■ PAGE EXTRACT ■
This known method has the disadvantage of being very laborious and difficult to carry out. Either two floorers are required, one of whom manipulates the panel that is to be newly laid in the panel row and the other manipulates the panel that has already been laid in the panel row, or one person must manipulate the panel that is to be newly laid in the panel row with one hand and the panel that has already been laid in the panel row with the other hand. The former case is laborious, because one person cannot lay the panels alone. In the second case, however, a single floorer is faced with the problem that particularly manipulating the panel that is to be newly laid is extremely complicated and requires great strength. This is because the panel that is to be newly laid must be arranged in a very specific spatial orientation and into a very specific relative position to the panel that has already been laid in the panel row, which is to be newly laid, while also taking into account the leverages stemming from the panels that are usually approximately 1.2 m long, 0.2 m wide, and approximately 0.4 kg in weight.

SUMMARY OF THE INVENTION

The aspect of the invention is therefore to disclose a method for laying and mechanically connecting panels of the type mentioned at the outset, wherein the method can be carried out more easily and in particular by one floorer.

This aspect is attained according to the invention by a method of the type mentioned at the outset. Initially, in a first step, a plurality of panels of a panel row that is to be newly laid, and preferably all of the panels of the panel row that is to be newly laid, are connected to one another in pairs by way of locking elements of their respective second pairs of locking elements. In a second step, the panels connected to one another of the panel row that is to be newly laid are connected to the panels of the panel row that has already been laid by pivoting locking elements of their respective first pairs of locking elements into one another. This may be performed by working in sections, in one or more sub-steps, beginning at one of the ends of the panel row that is to be newly laid and utilizing a torsional flexibility of the panels about an axis running parallel to the first pair of side edges, along to the other of its ends. In this method two properties of the panels are utilized, which had not hitherto been considered for use in the course of laying the panels: the strength of the engagement of the locking elements; and the torsional flexibility of the panels about an axis running parallel to its first pair of side edges.

■ TO-DO LIST ■
#1 Decide whether each statement agrees with the panel-laying passage, answering yes or no and quoting the words of the passage that settle it: (a) In the known method, a single floorer can easily handle the panel that is to be newly laid. (b) The panels are usually about 1.2 m long. (c) In the first step of the new method, the panels of the new row are joined to the row already laid.
#2 Carry on the panel-laying passage, starting after its final sentence.

■ DATA SHOWN ■

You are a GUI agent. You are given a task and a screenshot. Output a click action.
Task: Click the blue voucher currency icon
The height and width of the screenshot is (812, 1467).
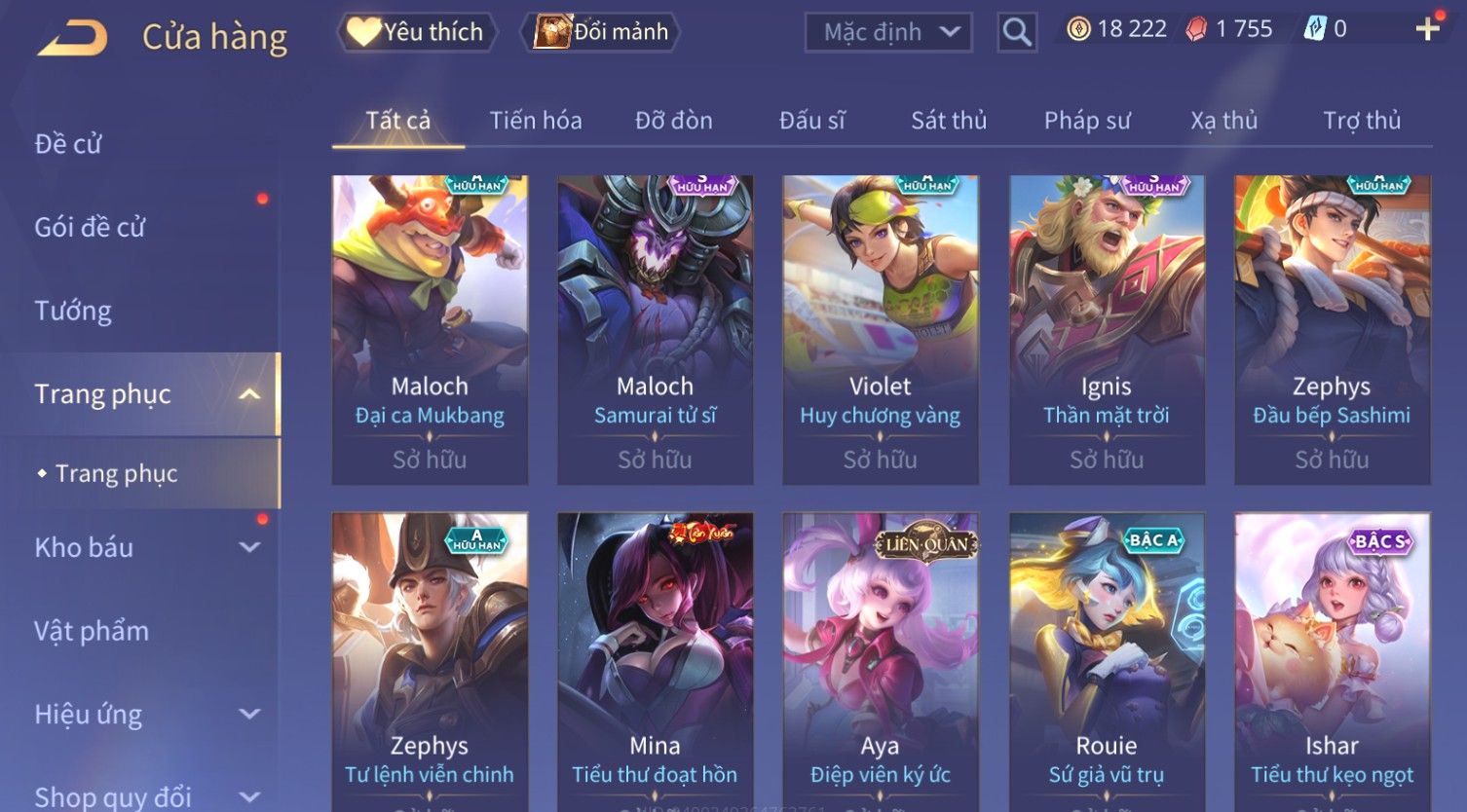tap(1315, 29)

■ RESULTS FOR EACH TASK ■
#1
(a) No: "particularly manipulating the panel that is to be newly laid is extremely complicated and requires great strength"
(b) Yes: "the panels that are usually approximately 1.2 m long"
(c) No: "are connected to one another in pairs by way of locking elements of their respective second pairs of locking elements"

#2
The strength of the engagement of the locking elements of two panels connected to one another is utilized in the first step to form a type of “super panel” from a plurality of panels of a panel row that is to be newly laid. The width of the “super panel” is equal to the measurement of the panels along their second pair of side edges. The length of the super panel is equal to a multiple of the measurement of the panels along their first pair of side edges corresponding to the plurality of panels. In the further manipulation of this super panel in the second step of the laying process of the invention, the individual panels of this super panel do not move relative to one another by themselves due to the strength of the engagement of the locking elements. Although this is not necessarily required, it is recommended to assemble the super panel in the direct vicinity of the panel row that was last laid.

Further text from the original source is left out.